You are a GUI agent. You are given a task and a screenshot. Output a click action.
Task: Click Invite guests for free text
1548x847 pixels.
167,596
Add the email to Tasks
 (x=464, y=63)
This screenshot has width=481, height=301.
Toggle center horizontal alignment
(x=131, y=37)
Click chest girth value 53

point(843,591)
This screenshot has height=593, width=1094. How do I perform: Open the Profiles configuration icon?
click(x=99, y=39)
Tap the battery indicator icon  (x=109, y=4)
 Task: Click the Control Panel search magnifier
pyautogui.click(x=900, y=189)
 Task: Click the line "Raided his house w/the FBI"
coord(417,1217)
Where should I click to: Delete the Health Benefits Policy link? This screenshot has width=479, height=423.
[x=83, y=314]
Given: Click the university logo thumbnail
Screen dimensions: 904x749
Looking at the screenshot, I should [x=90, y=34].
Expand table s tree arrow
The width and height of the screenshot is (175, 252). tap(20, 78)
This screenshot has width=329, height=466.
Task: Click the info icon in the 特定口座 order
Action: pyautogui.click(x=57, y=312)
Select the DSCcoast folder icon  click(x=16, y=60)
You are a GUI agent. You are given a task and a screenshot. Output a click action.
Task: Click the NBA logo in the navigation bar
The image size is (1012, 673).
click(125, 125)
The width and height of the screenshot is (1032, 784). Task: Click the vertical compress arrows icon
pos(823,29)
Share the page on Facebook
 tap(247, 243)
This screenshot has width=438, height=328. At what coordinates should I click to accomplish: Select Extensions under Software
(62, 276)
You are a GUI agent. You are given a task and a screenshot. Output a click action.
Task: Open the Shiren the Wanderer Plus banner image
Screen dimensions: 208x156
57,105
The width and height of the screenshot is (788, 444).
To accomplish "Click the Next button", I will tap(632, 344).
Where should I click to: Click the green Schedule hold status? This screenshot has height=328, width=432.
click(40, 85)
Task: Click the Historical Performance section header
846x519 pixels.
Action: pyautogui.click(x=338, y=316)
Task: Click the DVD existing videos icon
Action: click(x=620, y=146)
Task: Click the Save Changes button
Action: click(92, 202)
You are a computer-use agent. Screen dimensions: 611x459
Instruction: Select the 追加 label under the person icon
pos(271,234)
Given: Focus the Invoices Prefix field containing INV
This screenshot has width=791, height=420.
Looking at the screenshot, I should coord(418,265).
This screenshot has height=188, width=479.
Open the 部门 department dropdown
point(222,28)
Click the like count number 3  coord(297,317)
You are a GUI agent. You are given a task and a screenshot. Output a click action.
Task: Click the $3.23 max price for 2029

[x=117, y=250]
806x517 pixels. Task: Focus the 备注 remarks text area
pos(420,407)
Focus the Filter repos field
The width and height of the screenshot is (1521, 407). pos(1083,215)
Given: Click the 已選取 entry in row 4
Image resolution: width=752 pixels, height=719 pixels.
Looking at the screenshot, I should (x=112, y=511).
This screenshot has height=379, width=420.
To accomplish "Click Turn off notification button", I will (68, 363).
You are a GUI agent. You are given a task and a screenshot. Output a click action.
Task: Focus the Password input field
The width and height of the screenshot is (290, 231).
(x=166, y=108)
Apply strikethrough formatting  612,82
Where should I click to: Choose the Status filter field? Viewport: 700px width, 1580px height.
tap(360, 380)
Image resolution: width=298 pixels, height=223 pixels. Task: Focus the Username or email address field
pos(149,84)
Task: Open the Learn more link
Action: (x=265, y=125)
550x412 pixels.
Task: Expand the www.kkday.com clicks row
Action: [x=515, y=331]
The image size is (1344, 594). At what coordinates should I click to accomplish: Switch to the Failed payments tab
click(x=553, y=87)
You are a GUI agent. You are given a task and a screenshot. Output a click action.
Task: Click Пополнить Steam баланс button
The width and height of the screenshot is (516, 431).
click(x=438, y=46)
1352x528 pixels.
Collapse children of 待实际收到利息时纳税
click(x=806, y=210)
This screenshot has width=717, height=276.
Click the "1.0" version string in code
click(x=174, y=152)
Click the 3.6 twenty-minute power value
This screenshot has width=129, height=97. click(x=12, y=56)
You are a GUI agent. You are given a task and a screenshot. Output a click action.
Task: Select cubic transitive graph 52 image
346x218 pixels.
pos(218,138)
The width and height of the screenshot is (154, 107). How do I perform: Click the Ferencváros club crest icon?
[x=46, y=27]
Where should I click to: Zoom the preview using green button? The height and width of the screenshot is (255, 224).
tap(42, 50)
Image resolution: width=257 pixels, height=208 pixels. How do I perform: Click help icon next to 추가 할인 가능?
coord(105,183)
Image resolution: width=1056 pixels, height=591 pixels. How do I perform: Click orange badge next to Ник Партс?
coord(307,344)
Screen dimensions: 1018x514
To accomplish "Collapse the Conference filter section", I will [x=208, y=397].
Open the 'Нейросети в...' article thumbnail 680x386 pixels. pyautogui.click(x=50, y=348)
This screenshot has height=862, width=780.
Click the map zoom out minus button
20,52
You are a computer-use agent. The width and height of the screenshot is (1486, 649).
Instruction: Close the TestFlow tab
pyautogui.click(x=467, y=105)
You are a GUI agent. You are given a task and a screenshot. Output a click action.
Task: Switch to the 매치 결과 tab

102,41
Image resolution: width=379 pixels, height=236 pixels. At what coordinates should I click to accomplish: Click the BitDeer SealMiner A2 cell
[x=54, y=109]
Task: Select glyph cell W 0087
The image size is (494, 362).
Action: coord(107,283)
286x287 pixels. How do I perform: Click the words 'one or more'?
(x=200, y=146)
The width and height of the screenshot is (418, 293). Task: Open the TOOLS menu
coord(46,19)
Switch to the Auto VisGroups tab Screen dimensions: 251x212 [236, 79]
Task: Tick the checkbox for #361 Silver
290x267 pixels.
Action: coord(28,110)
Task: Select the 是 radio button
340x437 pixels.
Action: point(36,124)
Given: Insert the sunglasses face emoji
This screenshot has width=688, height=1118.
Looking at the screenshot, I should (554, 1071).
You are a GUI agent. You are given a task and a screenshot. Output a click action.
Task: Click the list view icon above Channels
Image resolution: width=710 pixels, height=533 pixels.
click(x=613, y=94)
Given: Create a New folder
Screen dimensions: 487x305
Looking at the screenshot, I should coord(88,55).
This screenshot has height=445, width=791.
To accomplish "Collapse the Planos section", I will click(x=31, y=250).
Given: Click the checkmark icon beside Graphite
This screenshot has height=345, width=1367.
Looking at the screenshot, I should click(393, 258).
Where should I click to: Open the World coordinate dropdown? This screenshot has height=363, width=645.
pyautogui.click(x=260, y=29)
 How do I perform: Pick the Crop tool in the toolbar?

[Aim of the task] Report each line of the data in which "folder" occurs.

[Exercise response]
Select the DSCcoast folder icon  click(x=16, y=60)
Given: Create a New folder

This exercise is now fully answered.